TASK TO CARRY OUT =
In the entries that follow, find every line containing "agent" and copy it.

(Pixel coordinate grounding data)

*-*-*

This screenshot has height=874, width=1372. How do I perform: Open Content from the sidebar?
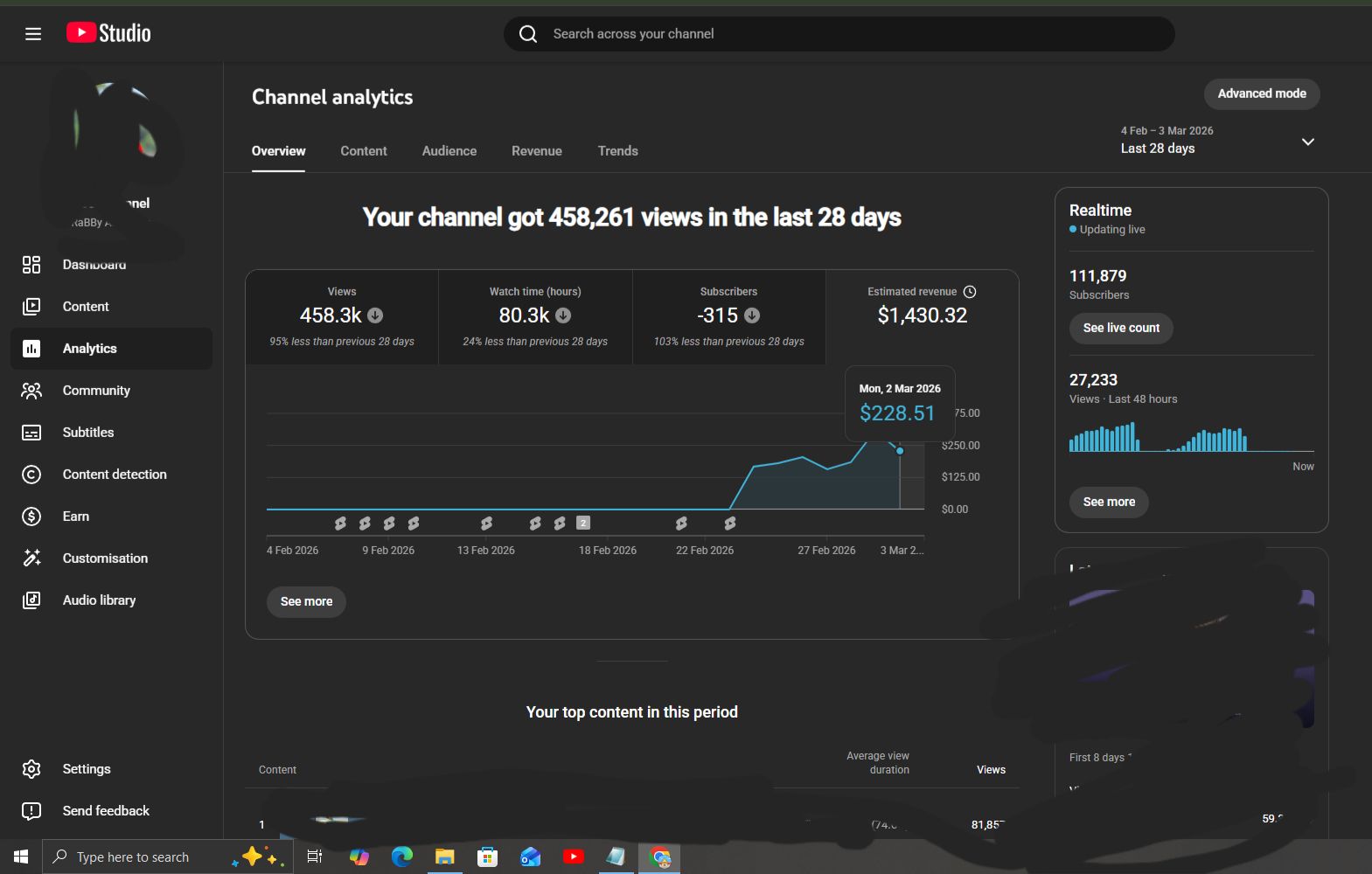(x=86, y=307)
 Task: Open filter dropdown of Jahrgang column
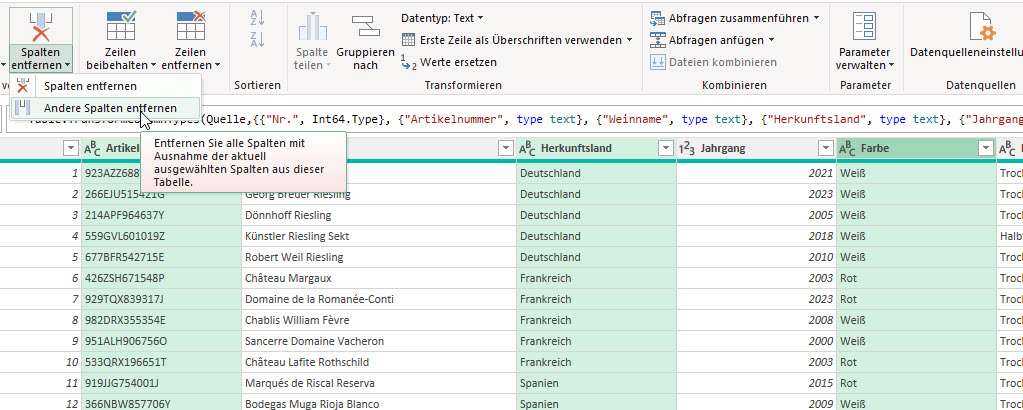tap(826, 148)
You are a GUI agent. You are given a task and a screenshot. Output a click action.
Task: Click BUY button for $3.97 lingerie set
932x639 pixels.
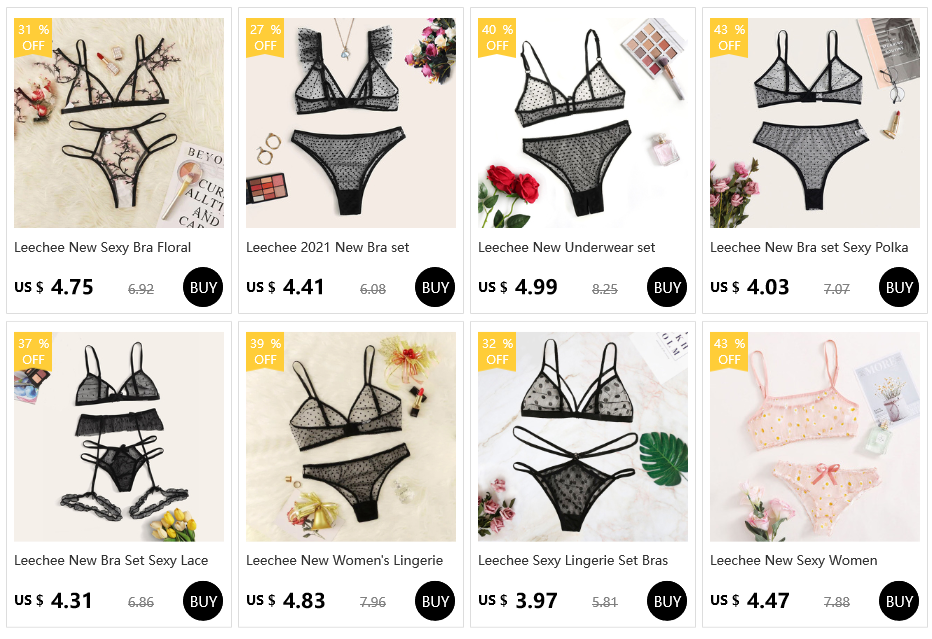[666, 601]
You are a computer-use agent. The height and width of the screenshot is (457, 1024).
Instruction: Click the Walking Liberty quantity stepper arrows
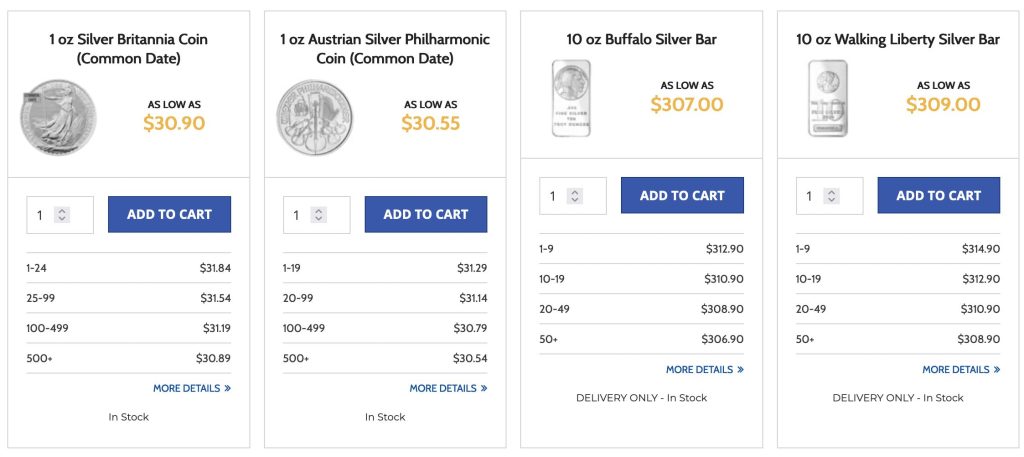[832, 196]
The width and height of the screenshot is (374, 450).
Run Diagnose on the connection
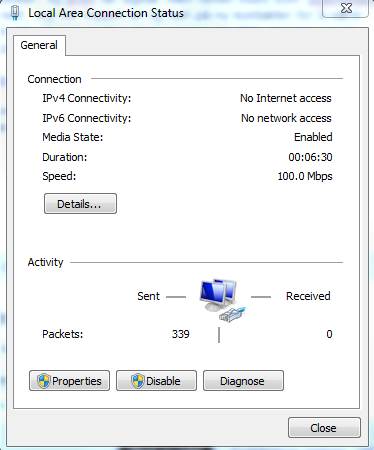coord(243,380)
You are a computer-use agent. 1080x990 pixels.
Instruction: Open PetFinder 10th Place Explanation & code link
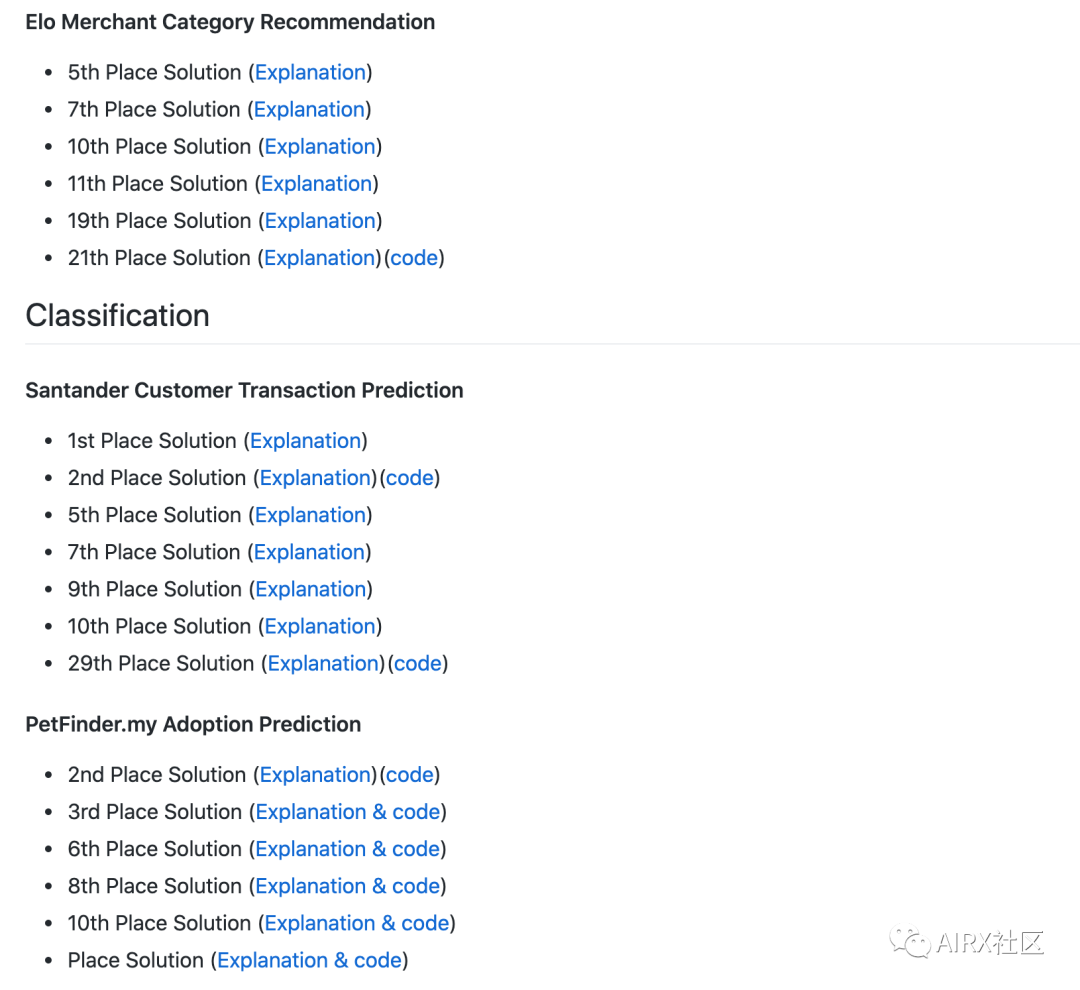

*-*-*

ANSWER BOX =
You are a GUI agent. You are given a task and a screenshot. Output a click action.
You are a computer-use agent. The height and width of the screenshot is (457, 1024).
You are a computer-use agent. 1080x990 pixels.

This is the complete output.